Tidak dapat dipungkiri, Tiongkok adalah salah satu negara dengan pertumbuhan ekonomi yang luar biasa. Bahkan saat pandemi melanda dunia, Tiongkok masih mampu mencatatkan pertumbuhan ekonomi positif sebesar 3%, sementara ekonomi global mengalami kontraksi sebesar 4%.
Ini menunjukkan bahwa Tiongkok memiliki daya tahan yang kuat dalam menghadapi krisis, meskipun ada yang mengatakan bahwa angka-angka yang mereka laporkan tidak sepenuhnya akurat.
Tiongkok juga memiliki keunggulan dalam hal produksi dan perdagangan. Tiongkok adalah negara dengan ekspor terbesar di dunia, dengan nilai mencapai 2,5 triliun dolar AS pada tahun 2019.
Tiongkok juga merupakan negara dengan cadangan devisa terbesar di dunia, dengan nilai mencapai 3,1 triliun dolar AS pada tahun 2020.
Tiongkok juga merupakan negara dengan jumlah penduduk terbanyak di dunia, dengan sekitar 1,4 miliar jiwa pada tahun 2020.

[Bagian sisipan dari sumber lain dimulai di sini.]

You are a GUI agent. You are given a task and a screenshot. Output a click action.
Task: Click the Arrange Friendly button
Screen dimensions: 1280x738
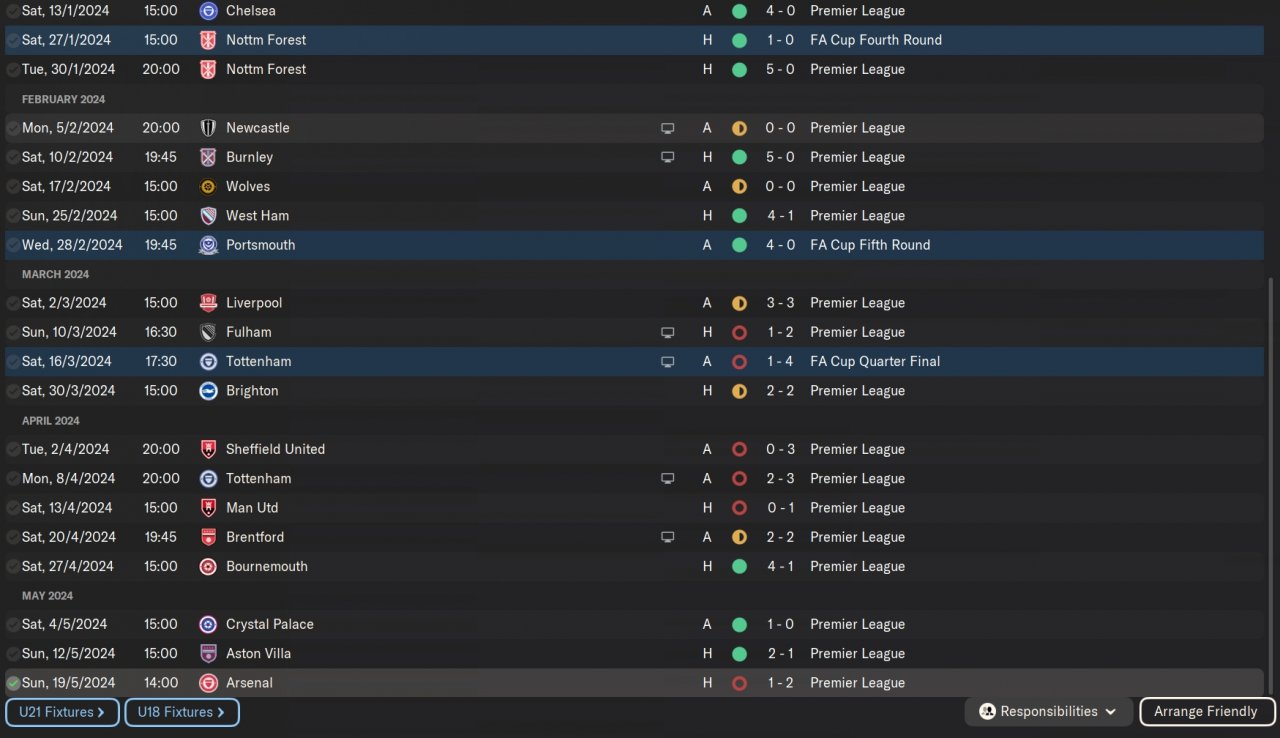(x=1206, y=712)
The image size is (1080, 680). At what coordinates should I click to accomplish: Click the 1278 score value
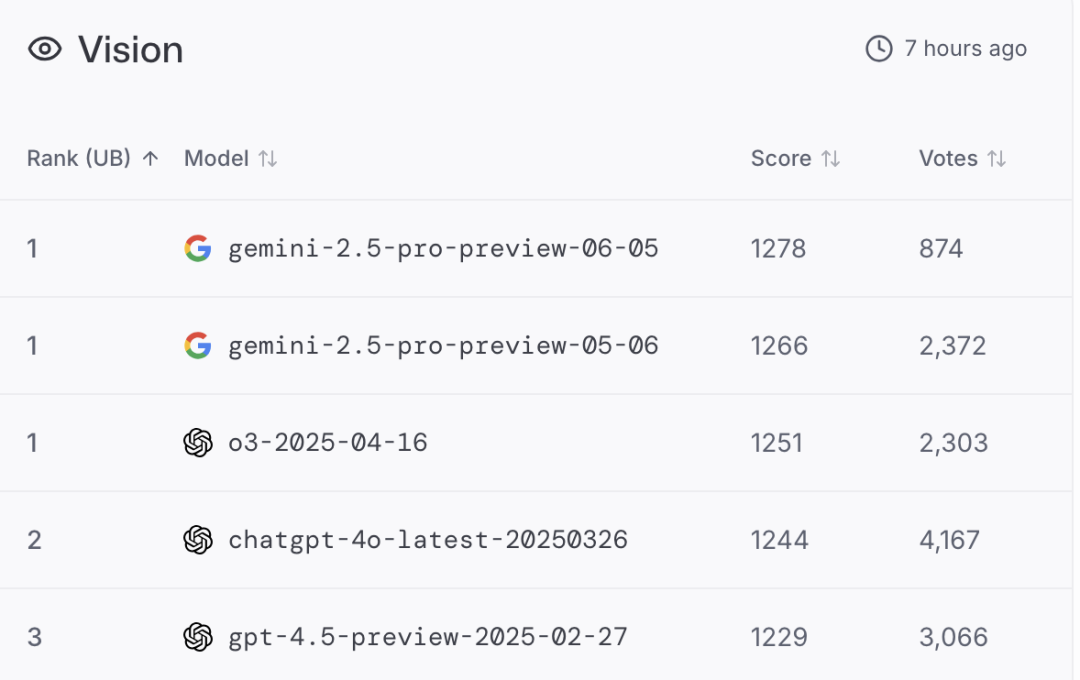point(778,248)
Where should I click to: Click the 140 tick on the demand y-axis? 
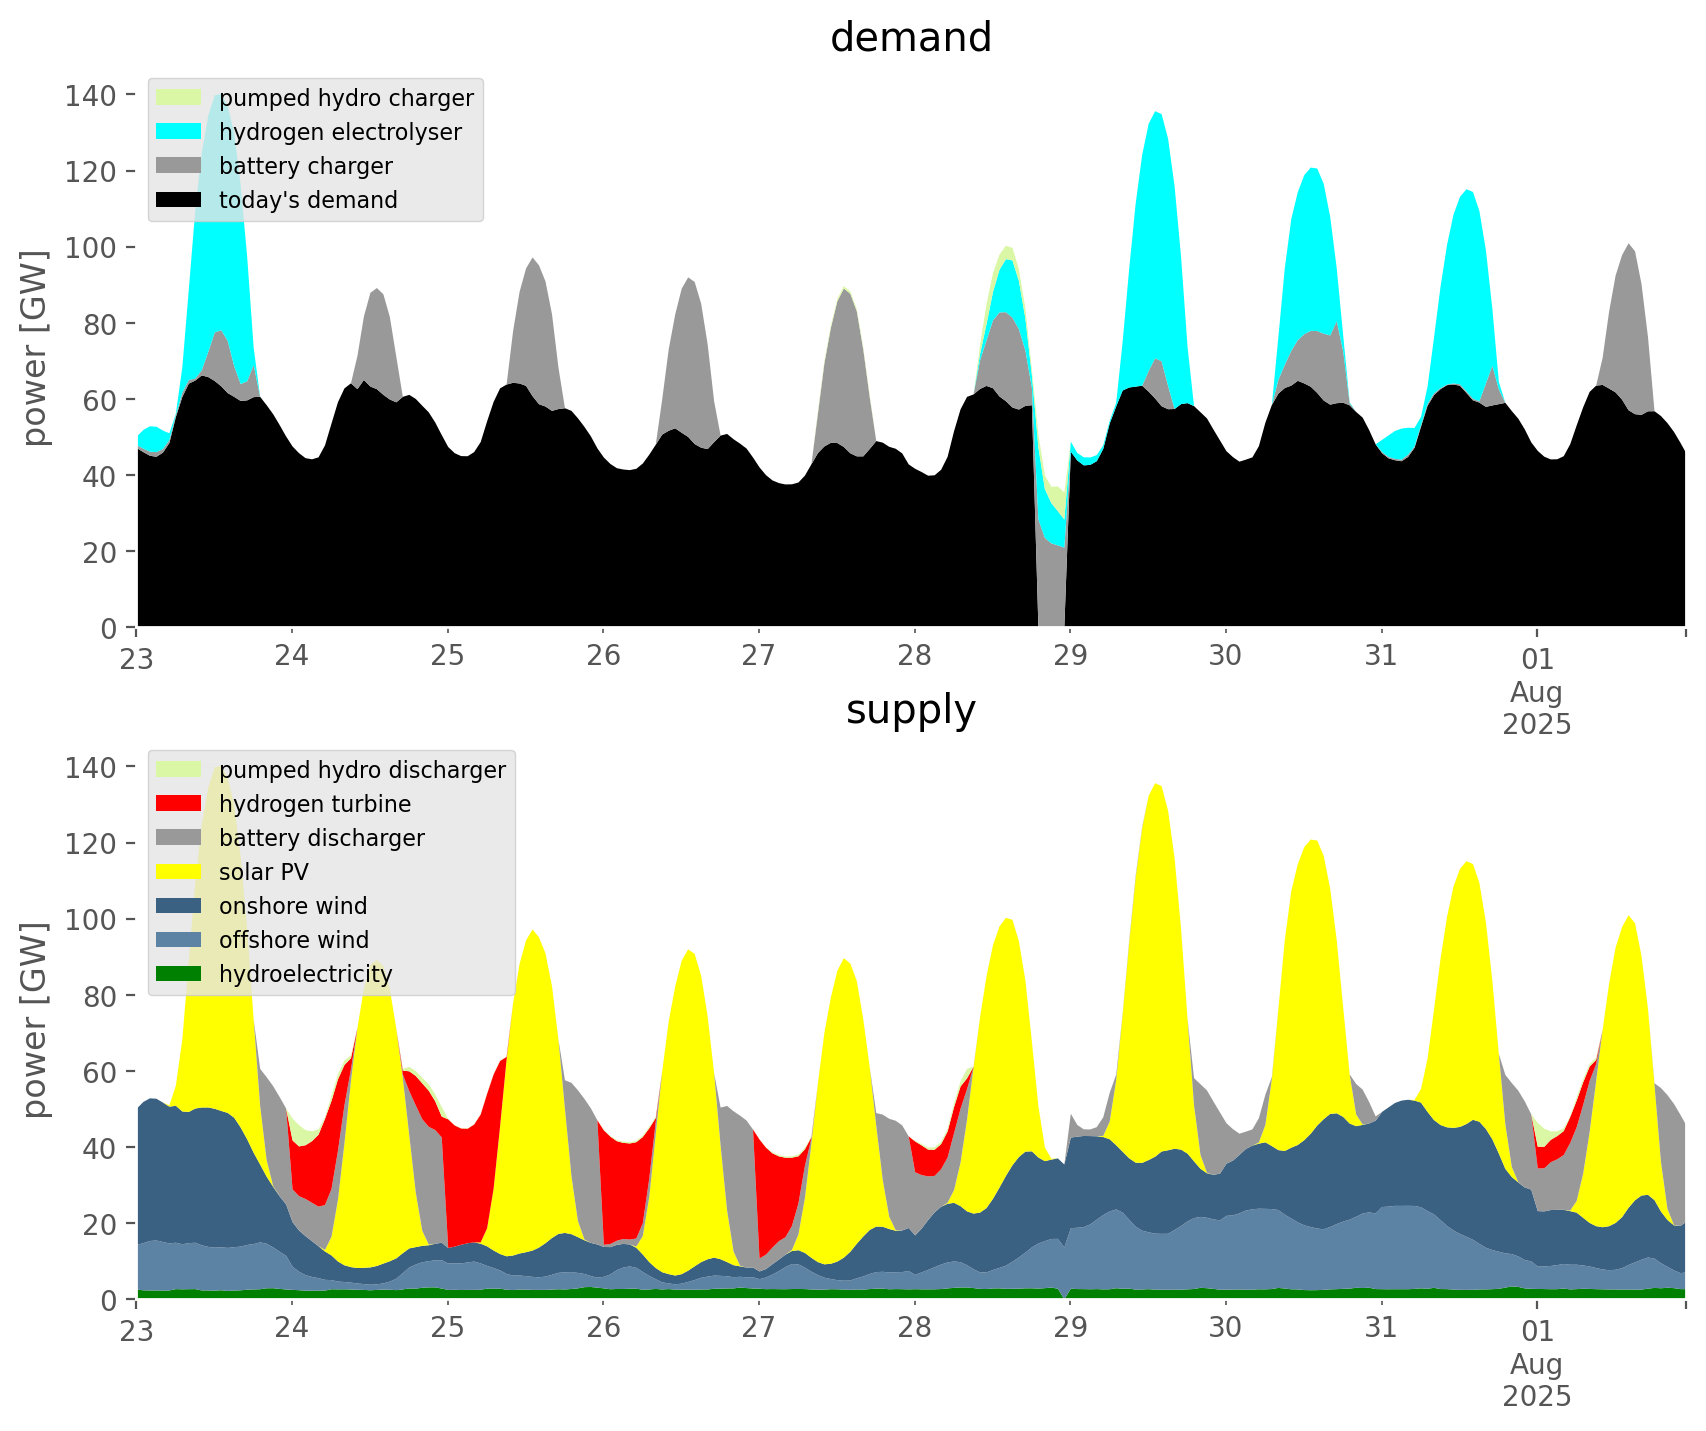(x=91, y=96)
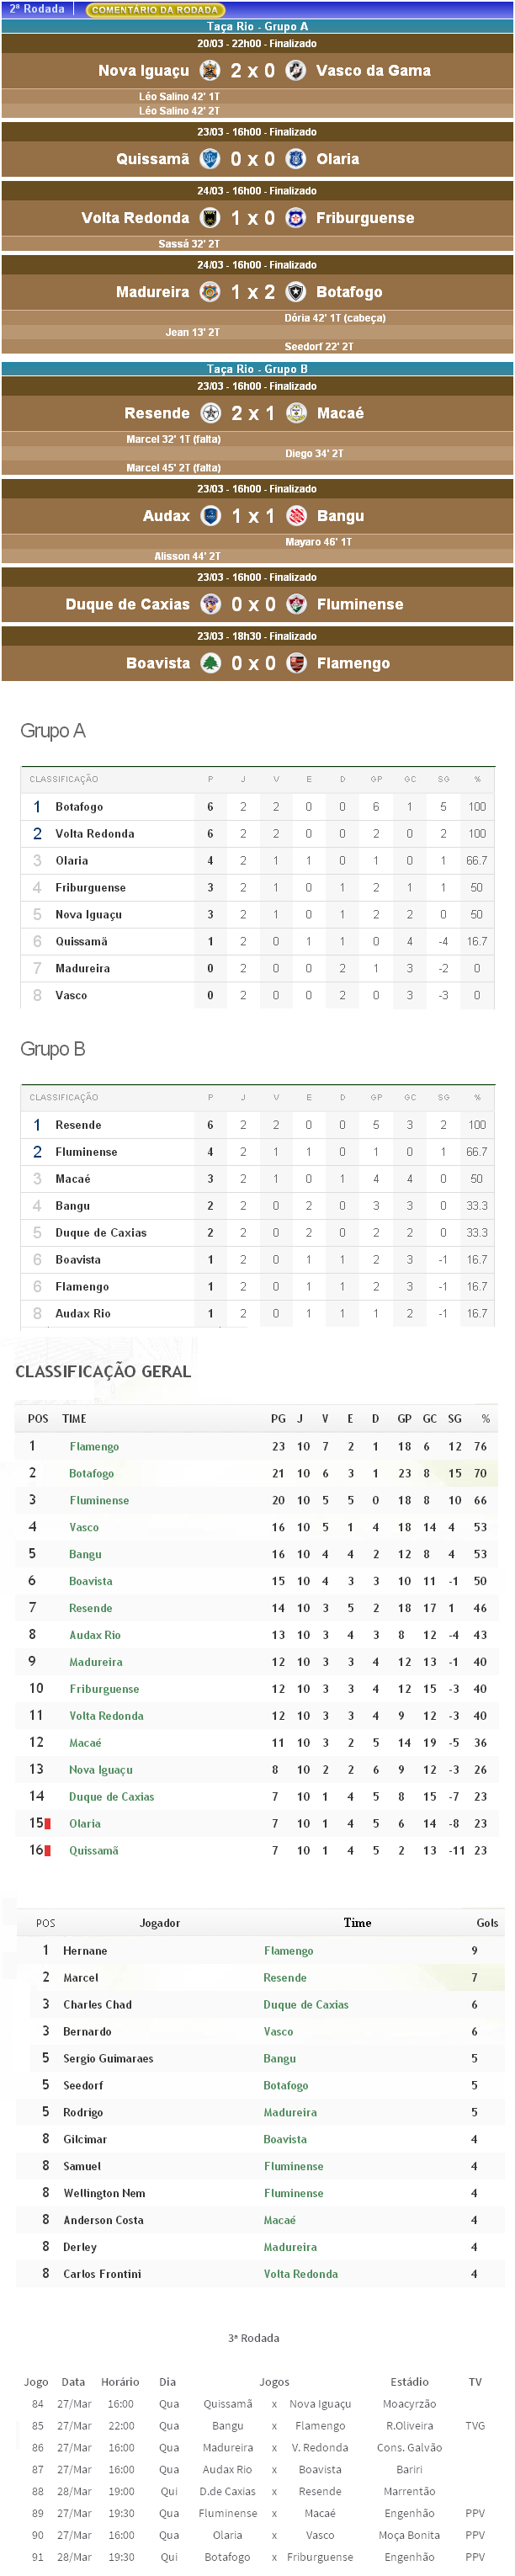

Dengan jumlah penduduk yang besar, Tiongkok memiliki pasar yang potensial dan tenaga kerja yang murah.
Namun, kekuatan ekonomi Tiongkok tidak serta merta menjadikannya negara adikuasa. Tiongkok masih menghadapi beberapa masalah ekonomi yang serius, seperti ketimpangan sosial, utang publik, korupsi, polusi, dan ketergantungan pada impor energi.
Tiongkok juga masih tertinggal dari Amerika Serikat dalam hal produk domestik bruto (PDB) per kapita, yang mencerminkan tingkat kesejahteraan rakyat.
Pada tahun 2019, PDB per kapita Tiongkok adalah sekitar 10.000 dolar AS, sementara PDB per kapita Amerika Serikat adalah sekitar 65.000 dolar AS.
Selain itu, Tiongkok juga menghadapi persaingan dan konflik dengan negara-negara lain, terutama Amerika Serikat, yang tidak senang dengan kebangkitan Tiongkok.
Amerika Serikat telah menerapkan berbagai sanksi dan tarif impor terhadap produk-produk Tiongkok, yang berdampak negatif pada perdagangan dan investasi antara kedua negara.
Amerika Serikat juga mencoba mengisolasi Tiongkok dari kawasan Asia Pasifik, dengan membentuk aliansi dengan negara-negara seperti Jepang, Australia, India, dan Vietnam.